Les Noëls bourguignons de M. de la Monnoye, de l’Académie française
M. de la Monnoye (1641-1728) pouvait être fier ; il fut le premier bourguignon admis à l’Académie française. Ce conseiller correcteur à la Chambre des comptes de Dijon, sa ville natale qu’il habita jusqu’à l’âge de 66 ans, fut d’abord le premier lauréat de l’Académie pour le prix de poésie qui avait pour thème l’abolition du duel par Louis XIV. Cette victoire fut suivie de trois autres...
On raconte que les académiciens lassés de couronner la même tête, firent prier La Monnoye de ne plus concourir ; et il se présenta. Sa réception, en 1713, en remplacement de François-Séraphin Régnier-Desmarais (1632-1713), troisième secrétaire perpétuel, fut un événement littéraire et mondain ; elle donna lieu à la création des fauteuils. Cela on ne s’en souvient plus, alors que les Noëls Bourguignons semblent familiers comme un air d’une chanson, dont on ne se rappelle plus les paroles, que l’on fredonne sans y prêter attention. Il est vrai que les mots – même pour un bourguignon d’aujourd’hui – ne glissent pas facilement sur les lèvres :
« Sôverain moitre du tonarre,
Grand Dei, que vos ain fai d’un mô
Le cier, lai Leùgne, le fôlô,
L’euvre fan dôte à rare… »
Des vers qu’il est malaisé de traduire, même avec l’aide d’un « glossaire »… établi par La Monnoye.
Les Noëls Bourguignons autrement dit les Noeï de Guy Barôzaï, rédigés et composés par Bernard de la Monnoye connurent dès leur apparition, un succès énorme. Barôzai était le nom d'un vigneron qui portait un bas de couleur rose, ce nom fut ensuite étendu à tous les vignerons de la ville de Dijon. La première édition des Noëls fut naturellement imprimée à Dijon, chez Jan Rassaire, imprimeur et libraire ordignaire du roi, en 1701 ; mais chacun s’accorde pour affirmer que la meilleure est celle de 1720. Laquelle ? Elles seraient neuf, selon le bibliographe Gabriel Peignot à porter la même date, toutes portant la mention « quatreime edicion ».

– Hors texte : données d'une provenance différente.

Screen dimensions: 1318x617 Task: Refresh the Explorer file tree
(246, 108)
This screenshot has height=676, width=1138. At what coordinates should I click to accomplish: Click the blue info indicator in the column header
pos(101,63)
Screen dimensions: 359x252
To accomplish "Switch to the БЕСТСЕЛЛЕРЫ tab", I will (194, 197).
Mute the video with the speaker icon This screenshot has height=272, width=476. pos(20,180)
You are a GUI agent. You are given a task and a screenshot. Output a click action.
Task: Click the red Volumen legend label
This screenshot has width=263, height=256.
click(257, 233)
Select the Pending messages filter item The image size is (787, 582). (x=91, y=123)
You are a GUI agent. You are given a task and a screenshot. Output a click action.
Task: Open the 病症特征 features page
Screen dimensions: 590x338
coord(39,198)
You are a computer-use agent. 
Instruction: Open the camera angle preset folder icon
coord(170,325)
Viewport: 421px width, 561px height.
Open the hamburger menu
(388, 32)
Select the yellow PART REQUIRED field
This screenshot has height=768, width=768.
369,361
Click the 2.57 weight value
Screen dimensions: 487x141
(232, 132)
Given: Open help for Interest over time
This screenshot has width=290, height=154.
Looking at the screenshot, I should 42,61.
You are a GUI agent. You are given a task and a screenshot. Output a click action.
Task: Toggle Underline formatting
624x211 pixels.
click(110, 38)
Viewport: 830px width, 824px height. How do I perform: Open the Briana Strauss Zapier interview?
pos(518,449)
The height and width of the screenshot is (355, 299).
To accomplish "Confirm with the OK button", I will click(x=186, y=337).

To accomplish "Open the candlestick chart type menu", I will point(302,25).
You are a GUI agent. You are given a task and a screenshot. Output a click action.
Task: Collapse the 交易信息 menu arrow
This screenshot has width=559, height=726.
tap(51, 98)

Mais Peignot fort érudit aimait inventer. Deux sortent du lot, celle de 420 pages signalée par Charles Nodier, autre grand bibliographe et père de la bibliophilie moderne et l’autre qui contient 36 pages de musique et l’éloge funèbre de la Monnoye qui mourut en 1727. Celle-là ne serait-elle anti-datée ? Finalement tous les bibliographes se mettent d’accord autour de la version des 35 chants de Noël qui furent remis dans leur patois d’origine par F. Fertiault avec leur traduction française chez Lavigne en 1842. Cette impression contient aussi la musique et un glossaire contenant les termes qui « accompagnent le vigneron dans sa vie quotidienne ». Nous ne pouvons résister au plaisir de citer quelques uns des titres des articles : « An-dée, Cham-batin (Chambertin), cheulai, claucé (de soif), vin douçô, fillôte, gouisô, meire-gôte, Migieu (vin de Savigni), moutade (moutarde), Paraidi (2 vins de Bourgogne), ruchô, pitainche (argot, pour le vin), salaï (Bourguigon salaï), tavane, tillô, Venonge... »
« La verve de la Monnoye paraît naïve, mais elle très malicieuse », raconte-t-on. Les Noëls furent chantés à la cour, où l'on y découvrit la langue bourguignonne avec délices, sur des airs de Lulli ; « ces malins cantiques composés pour égayer accompagnaient bien les vins du même cru ». Ils causèrent pourtant à son auteur quelques désagréments ; la Sorbonne faillit les censurer. Mais tout s’arrangea grâce à quelques épigrammes de complaisance et l’auteur ne fut ni brûlé, ni envoyé aux galères.